2. De verstoring moet duurzaam zijn
In principe moet de verstoring al een (geruime) tijd aanwezig zijn. Daarbij mag er geen zicht zijn op verbetering. In het algemeen geldt dat naarmate de verstoring ernstiger is, deze ook minder duurzaam mag zijn.
3. Je moet je als werkgever voldoende hebben ingespannen om de arbeidsrelatie te verbeteren
Rechters kijken in dit soort zaken ook naar wat jij als werkgever hebt ondernomen om de (dreigende) verstoring te normaliseren. Heb je de werknemer bijvoorbeeld uitgenodigd voor een gesprek om de lucht te klaren? Of een mediator of coach ingeschakeld om daarbij te helpen? Of een overplaatsing naar een ander filiaal of een andere vestiging onderzocht?
Is de rechter van mening dat de oorzaak van de verstoring (in belangrijke mate) bij jou als werkgever ligt of dat je te weinig hebt ondernomen om het conflict uit de wereld te helpen? Dan is er een kans dat het ontslagverzoek wordt afgewezen. En als de rechter het verzoek wel toewijst, is de kans aanwezig dat je de werknemer naast de transitievergoeding een billijke vergoeding moet betalen.
Voorbeelden van een verstoorde arbeidsrelatie
Voorbeelden van oorzaken die een verstoorde arbeidsrelatie kunnen opleveren zijn fundamenteel en blijvend botsende karakters (’incompatibilité d’ humeur’), een blijvend verschil van inzicht over de manier waarop een functie moet worden uitgevoerd, botsingen over ethische onderwerpen of een (verbroken) liefdesrelatie op de werkvloer. Het is overigens niet altijd vereist dat hiervoor een schuldige kan worden aangewezen.
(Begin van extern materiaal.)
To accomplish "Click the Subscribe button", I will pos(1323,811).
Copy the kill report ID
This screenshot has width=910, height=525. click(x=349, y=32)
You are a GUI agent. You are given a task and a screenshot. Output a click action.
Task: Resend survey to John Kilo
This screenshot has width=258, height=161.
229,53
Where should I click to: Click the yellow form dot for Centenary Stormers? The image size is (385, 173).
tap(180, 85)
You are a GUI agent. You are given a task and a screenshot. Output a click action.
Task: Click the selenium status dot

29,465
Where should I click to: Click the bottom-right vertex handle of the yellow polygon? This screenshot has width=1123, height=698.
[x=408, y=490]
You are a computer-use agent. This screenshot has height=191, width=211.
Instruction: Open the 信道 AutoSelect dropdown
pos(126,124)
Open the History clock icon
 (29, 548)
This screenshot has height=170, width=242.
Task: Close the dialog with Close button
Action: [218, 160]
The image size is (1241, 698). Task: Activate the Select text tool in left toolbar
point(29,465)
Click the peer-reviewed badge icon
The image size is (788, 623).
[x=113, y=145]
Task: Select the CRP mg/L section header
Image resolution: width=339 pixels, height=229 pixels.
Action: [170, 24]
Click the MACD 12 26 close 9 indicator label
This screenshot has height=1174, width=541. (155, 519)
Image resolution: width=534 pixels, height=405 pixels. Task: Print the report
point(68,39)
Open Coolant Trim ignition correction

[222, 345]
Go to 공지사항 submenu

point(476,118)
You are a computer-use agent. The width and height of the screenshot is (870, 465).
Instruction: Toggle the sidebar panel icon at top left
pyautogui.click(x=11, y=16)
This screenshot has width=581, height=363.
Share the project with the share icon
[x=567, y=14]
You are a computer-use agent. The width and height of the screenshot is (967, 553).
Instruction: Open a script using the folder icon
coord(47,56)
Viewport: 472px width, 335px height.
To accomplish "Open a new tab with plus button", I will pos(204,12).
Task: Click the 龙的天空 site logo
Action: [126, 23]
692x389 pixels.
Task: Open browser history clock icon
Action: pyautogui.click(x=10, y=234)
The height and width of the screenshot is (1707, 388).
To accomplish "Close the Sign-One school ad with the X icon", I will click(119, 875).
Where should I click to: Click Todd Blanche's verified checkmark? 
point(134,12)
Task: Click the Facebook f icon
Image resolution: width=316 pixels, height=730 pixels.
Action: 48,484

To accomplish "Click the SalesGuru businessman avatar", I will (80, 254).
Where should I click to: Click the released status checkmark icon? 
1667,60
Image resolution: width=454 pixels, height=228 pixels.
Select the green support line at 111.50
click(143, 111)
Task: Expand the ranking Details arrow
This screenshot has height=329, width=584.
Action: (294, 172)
Overigens kan ook de bekende ‘druppel die de emmer doet overlopen’ leiden tot een verstoorde arbeidsrelatie. Eerdere gebeurtenissen zijn afzonderlijk dan misschien niet zo ernstig dat sprake is van een verstoorde arbeidsrelatie, maar alles bij elkaar genomen kan daar wel sprake van zijn.
Een verstoorde verhouding tussen collega’s onderling kan onder omstandigheden ook een verstoorde arbeidsrelatie met jou als werkgever opleveren. Bijvoorbeeld als je partij kiest voor één van de werknemers. Of als je meerdere mislukte pogingen hebt ondernomen om de verhoudingen te normaliseren en het gedoe zo zat wordt dat je van beide werknemers af wil.
Wanneer is ontslag mogelijk?
Op grond van de wet is een ontslag mogelijk als van jou als werkgever in redelijkheid niet gevraagd kan worden de arbeidsovereenkomst voort te zetten. In deze situatie is het aan te raden om eerst te proberen er in onderling overleg met de werknemer uit te komen (ontslag met wederzijds goedvinden). Lukt dit niet? Dan kan je de kantonrechter vragen de arbeidsovereenkomst te ontbinden.
Je moet dan aannemelijk maken (let op: niet bewijzen) dat er sprake is van een verstoorde arbeidsrelatie en dat het, gelet daarop, onredelijk is om de arbeidsverhouding te laten voortduren. Je hoeft daarbij niet aan te tonen dat de werknemer hier schuldig aan is. Ook zonder schuld of verwijtbaar handelen kan er sprake zijn van een verstoorde arbeidsrelatie.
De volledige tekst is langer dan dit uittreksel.